Dataset content Block Start
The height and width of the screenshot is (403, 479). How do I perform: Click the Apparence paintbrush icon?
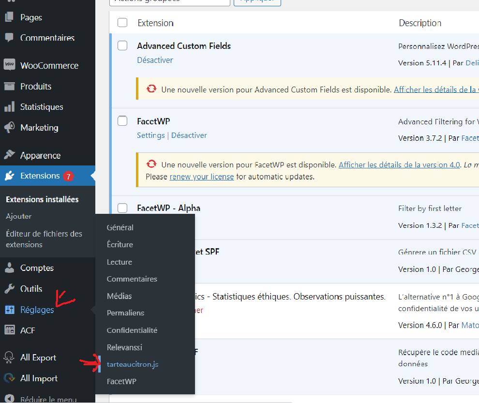(x=9, y=155)
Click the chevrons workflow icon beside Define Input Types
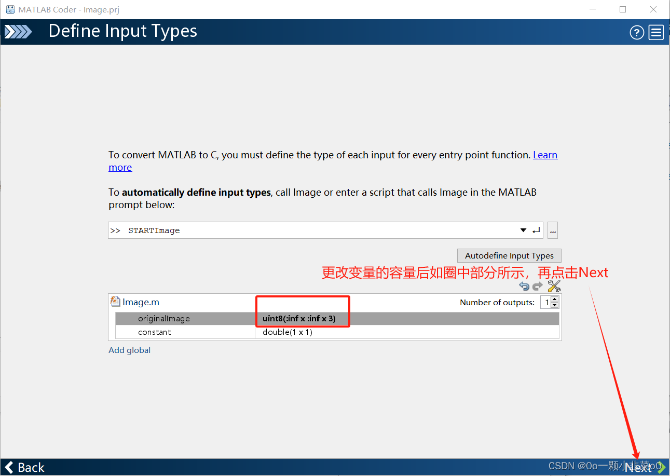The image size is (670, 476). click(18, 32)
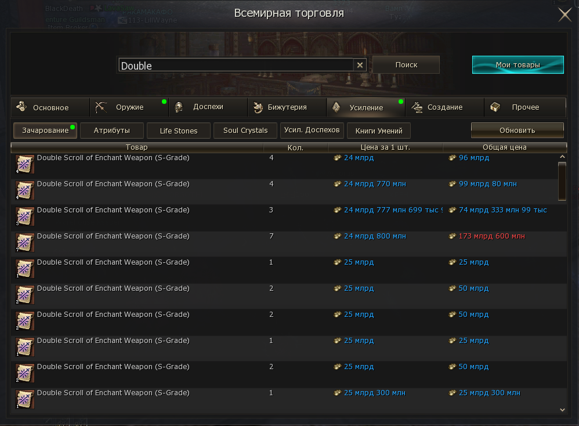Click the scroll icon of the 3-quantity listing

[24, 216]
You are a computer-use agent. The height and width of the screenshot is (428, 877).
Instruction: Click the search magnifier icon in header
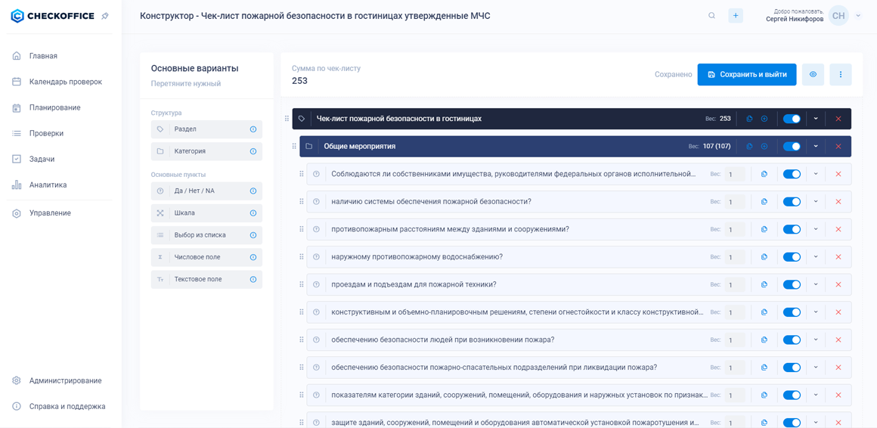[x=711, y=16]
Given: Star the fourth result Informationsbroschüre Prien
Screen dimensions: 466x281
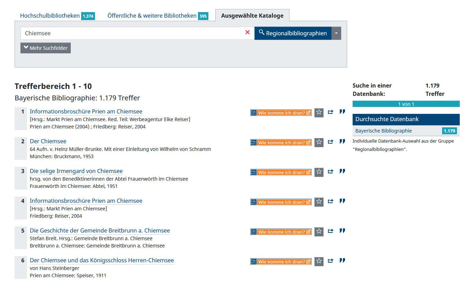Looking at the screenshot, I should [x=319, y=202].
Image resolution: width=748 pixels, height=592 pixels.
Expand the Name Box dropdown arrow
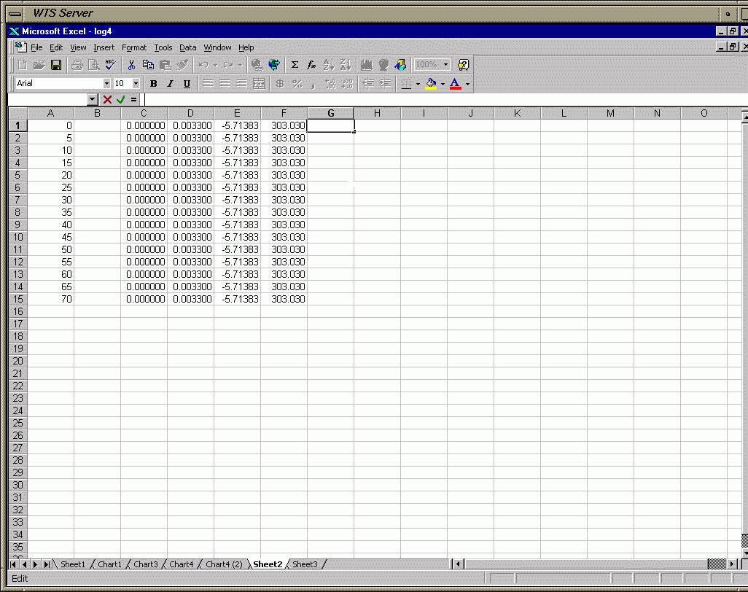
Dataset content Block End
== Activity ==
Transcribe the lines that run from the line bearing "Given: Star the" through the last line of the data. Keep the wording exact and leave out every picture.

== Result ==
Given: Star the fourth result Informationsbroschüre Prien
Screen dimensions: 466x281
Looking at the screenshot, I should [x=319, y=202].
Image resolution: width=748 pixels, height=592 pixels.
Expand the Name Box dropdown arrow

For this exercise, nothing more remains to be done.